During sixth-form my pelvic pain became constant. Stabbing pains from walking into town, carrying bags and even sitting down, left me exhausted. When I was bleeding, the pain would come in waves.  All I could do was sit, breathe, feeling as though my stomach was on fire and my vision went blurry as I would almost faint every couple of minutes. My insides would feel raw, tight and swollen. My poor mother, who has witnessed me in pain too often, said it looked like I was having contractions. But, of course, I wasn’t. I was on my period, not having twins.

 

“I was on my period, not having twins”

 

When my GP finally said that this sounded like endometriosis, I cried. All I knew about the disease was from a depressing Buzzfeed video that I found uncomfortably relatable. Then the endless waiting for appointments began. The results from blood tests, an ultrasound and an MRI, all came back normal. Every negative test result felt like a slap in the face, and a victory for that voice telling me that I was just attention seeking and needing to be special.

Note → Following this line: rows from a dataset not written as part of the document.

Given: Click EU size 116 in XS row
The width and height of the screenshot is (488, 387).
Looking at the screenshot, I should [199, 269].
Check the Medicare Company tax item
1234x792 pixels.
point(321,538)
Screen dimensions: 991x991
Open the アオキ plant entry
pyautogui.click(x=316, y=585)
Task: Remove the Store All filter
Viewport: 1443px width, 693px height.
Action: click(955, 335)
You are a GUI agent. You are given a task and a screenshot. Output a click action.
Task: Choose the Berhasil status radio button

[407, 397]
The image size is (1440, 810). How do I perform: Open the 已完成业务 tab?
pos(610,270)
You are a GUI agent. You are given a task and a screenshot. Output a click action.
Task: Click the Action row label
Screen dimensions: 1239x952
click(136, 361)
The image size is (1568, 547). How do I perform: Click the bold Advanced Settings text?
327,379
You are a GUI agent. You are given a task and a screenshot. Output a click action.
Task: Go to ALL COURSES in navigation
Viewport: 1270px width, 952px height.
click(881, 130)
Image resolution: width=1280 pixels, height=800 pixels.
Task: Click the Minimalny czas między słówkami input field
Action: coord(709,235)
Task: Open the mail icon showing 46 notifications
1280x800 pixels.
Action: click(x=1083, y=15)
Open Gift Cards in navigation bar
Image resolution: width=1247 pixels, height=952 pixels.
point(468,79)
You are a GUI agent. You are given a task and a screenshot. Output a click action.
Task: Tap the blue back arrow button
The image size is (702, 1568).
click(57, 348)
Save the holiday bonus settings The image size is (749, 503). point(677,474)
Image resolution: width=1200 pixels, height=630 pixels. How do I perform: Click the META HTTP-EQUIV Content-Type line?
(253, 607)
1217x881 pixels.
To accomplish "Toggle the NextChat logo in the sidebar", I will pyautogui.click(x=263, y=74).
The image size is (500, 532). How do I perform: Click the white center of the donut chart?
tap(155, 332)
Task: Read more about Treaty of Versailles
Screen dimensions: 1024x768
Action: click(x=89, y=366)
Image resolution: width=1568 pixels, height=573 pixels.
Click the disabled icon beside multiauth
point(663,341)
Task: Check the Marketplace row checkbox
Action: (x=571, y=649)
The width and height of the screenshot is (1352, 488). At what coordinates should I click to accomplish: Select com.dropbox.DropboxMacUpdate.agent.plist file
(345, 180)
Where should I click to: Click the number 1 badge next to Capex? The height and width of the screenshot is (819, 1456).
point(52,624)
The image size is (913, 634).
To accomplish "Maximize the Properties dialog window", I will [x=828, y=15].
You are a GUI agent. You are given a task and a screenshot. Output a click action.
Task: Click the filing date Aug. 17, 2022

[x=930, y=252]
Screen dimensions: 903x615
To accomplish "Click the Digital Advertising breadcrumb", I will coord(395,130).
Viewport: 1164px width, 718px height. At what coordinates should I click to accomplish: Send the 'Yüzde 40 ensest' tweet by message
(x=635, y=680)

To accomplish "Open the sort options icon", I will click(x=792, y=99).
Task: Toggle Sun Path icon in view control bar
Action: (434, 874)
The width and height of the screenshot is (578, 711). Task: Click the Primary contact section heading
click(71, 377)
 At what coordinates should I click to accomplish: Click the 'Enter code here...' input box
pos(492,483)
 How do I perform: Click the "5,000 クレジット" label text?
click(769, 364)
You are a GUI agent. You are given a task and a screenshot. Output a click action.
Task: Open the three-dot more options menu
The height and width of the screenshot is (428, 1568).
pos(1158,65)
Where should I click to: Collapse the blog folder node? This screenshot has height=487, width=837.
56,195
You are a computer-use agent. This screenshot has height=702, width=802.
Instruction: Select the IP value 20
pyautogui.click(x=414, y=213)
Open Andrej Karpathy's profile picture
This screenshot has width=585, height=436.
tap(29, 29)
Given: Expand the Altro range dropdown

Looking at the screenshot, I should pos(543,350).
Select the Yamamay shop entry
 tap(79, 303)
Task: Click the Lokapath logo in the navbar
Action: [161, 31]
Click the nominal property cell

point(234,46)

The investigation process itself has been traumatic, and I’ve still felt dismissed. I was told I am young to worry about fertility, despite having sat in a waiting room surrounded by pregnant women and babies, to see a gynaecologist about an issue concerning my reproductive organs. Feelings of frustration and guilt convinced me to cut food out of my diet that the internet told me was feeding the endometriosis. It was only when my jeans became baggy, my hands constantly shaky and my pulse racing that I realised this was unsustainable. I had to ignore the punishing voice that welcomed restriction, and told me I had brought this on myself by eating incorrectly, and if only I could starve the disease then all this would go away.

I’ve still never actually spoken to someone else with the disease face to face, but I want to send a message that speaking out about having endometriosis is not admitting defeat, it’s not your fault and you are not alone. I am in the process of owning it, in all its messiness, and refusing to let it make my life miserable anymore.